The most important measure to be taken in alcoholic hepatitis treatment is cessation of alcohol. There is no possibility of reversing the liver damage involved in hepatitis or stopping it from getting worse if drinking continues. As a matter of fact, when the consumption of alcohol stops it definitely is possible to see improvements in only a few months. Whereas, more complications will be encountered if drinking does not stop. In fact, alcoholic hepatitis will develop into cirrhosis if the drinking persists.

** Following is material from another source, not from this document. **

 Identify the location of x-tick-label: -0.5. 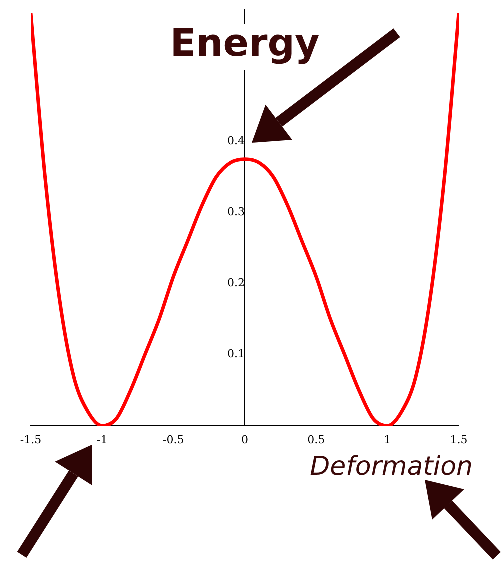
(174, 440). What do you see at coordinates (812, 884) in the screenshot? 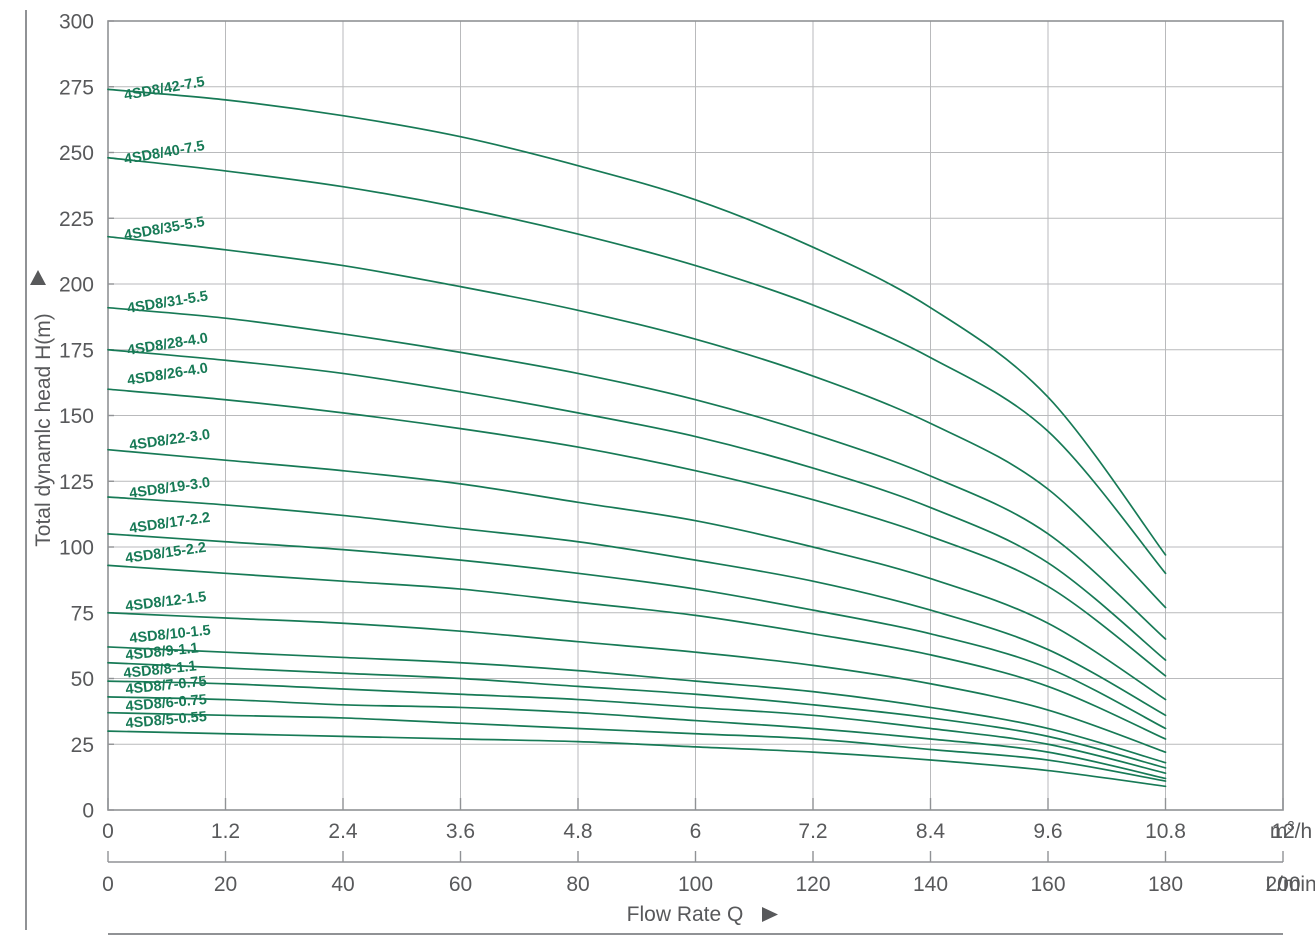
I see `x-secondary-tick-label: 120` at bounding box center [812, 884].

Successful alcoholic hepatitis treatment involves a healthy lifestyle. For many patients it means a total makeover and learning a new way to live. Not only does alcohol have to be removed from the picture, but diet and other factors must be adhered to also. Arriving at and maintaining a healthy weight is mandatory because fats create more liver damage. Part of a healthy lifestyle must also include no smoking because of the effects it has on the liver of a patient suffering from alcoholic hepatitis.

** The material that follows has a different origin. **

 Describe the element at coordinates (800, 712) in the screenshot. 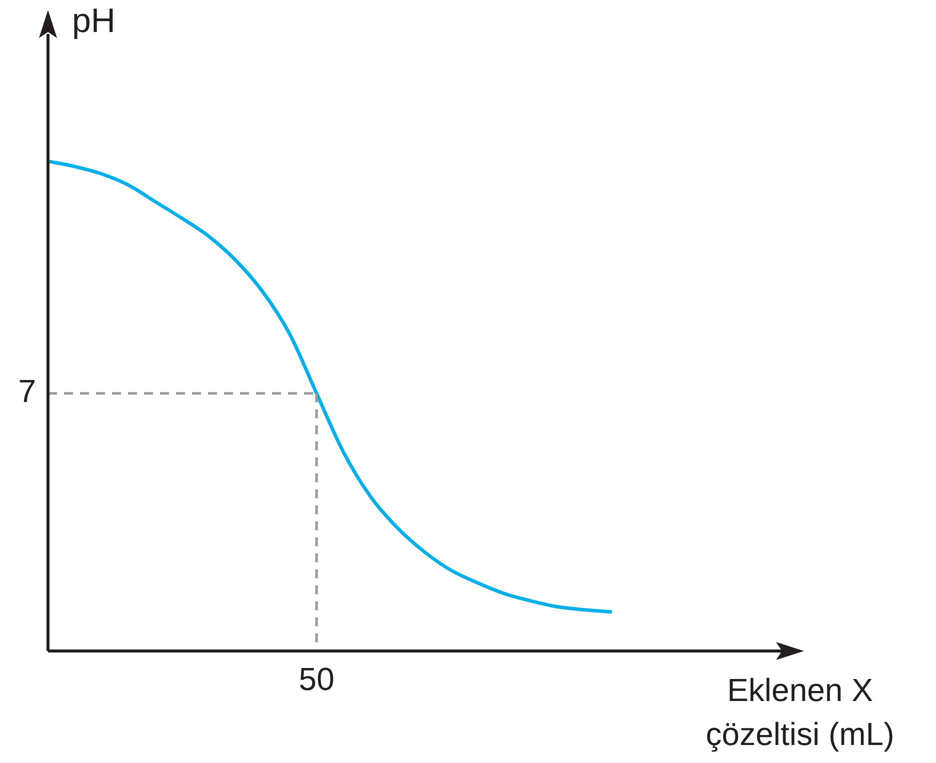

Survival rates have improved with the use of corticosteroid drugs to reduce the inflammation of the liver. However, nearly half of the patients using these drugs for alcoholic hepatitis treatment don’t respond to the steroids. In the case of unresponsiveness some doctors are prescribing pentoxifyline, but the benefits are not totally guaranteed. Steroidal medications cause undesirable side effects such as gastrointestinal bleeding and probably should be avoided by those with kidney failure.
When alcoholic hepatitis is severe the only alcoholic hepatitis treatment that will spare the person’s life is to do a liver transplant. The survival rate five years after a liver transplant is an impressive 70 percent. Surgeons naturally fear patients will return to drinking after surgery so are sometimes not very eager to do transplants. Before a transplant can even be considered, abstinence from alcohol must be maintained for at least six months before surgery and an agreement to never drink thereafter.
Alcohol Hepatitis and Malnutrition
It is not uncommon for someone with alcoholic hepatitis to suffer from malnutrition. A visit to a dietician is often ordered in an effort to correct the nutritional deficiencies. Vitamins and minerals have to be increased in the diet. Sometimes tube feeding has to be introduced if the patient has difficulty consuming enough nutritional food.
The 2010 American Association for the Study of Liver Diseases recommends that all patients should be tested for protein-energy malnutrition and for mineral and vitamin deficiencies. Alcoholic hepatitis treatment should include at least 100 grams per day of protein. In addition, attention should be given to added thiamine, folate, vitamins and minerals. Salt intake should definitely be monitored and restricted. Fats should likely be limited or eliminated from the diet because the alcohol can cause the fats being deposited in the liver.
Support and Counseling
Patients are much more likely to survive and cope better with a good support system including family and friends who will hold them accountable and encourage them along the way. Professional counseling serves a purpose in alcoholic hepatitis treatment, but support groups such as Alcoholics Anonymous should never be overlooked either.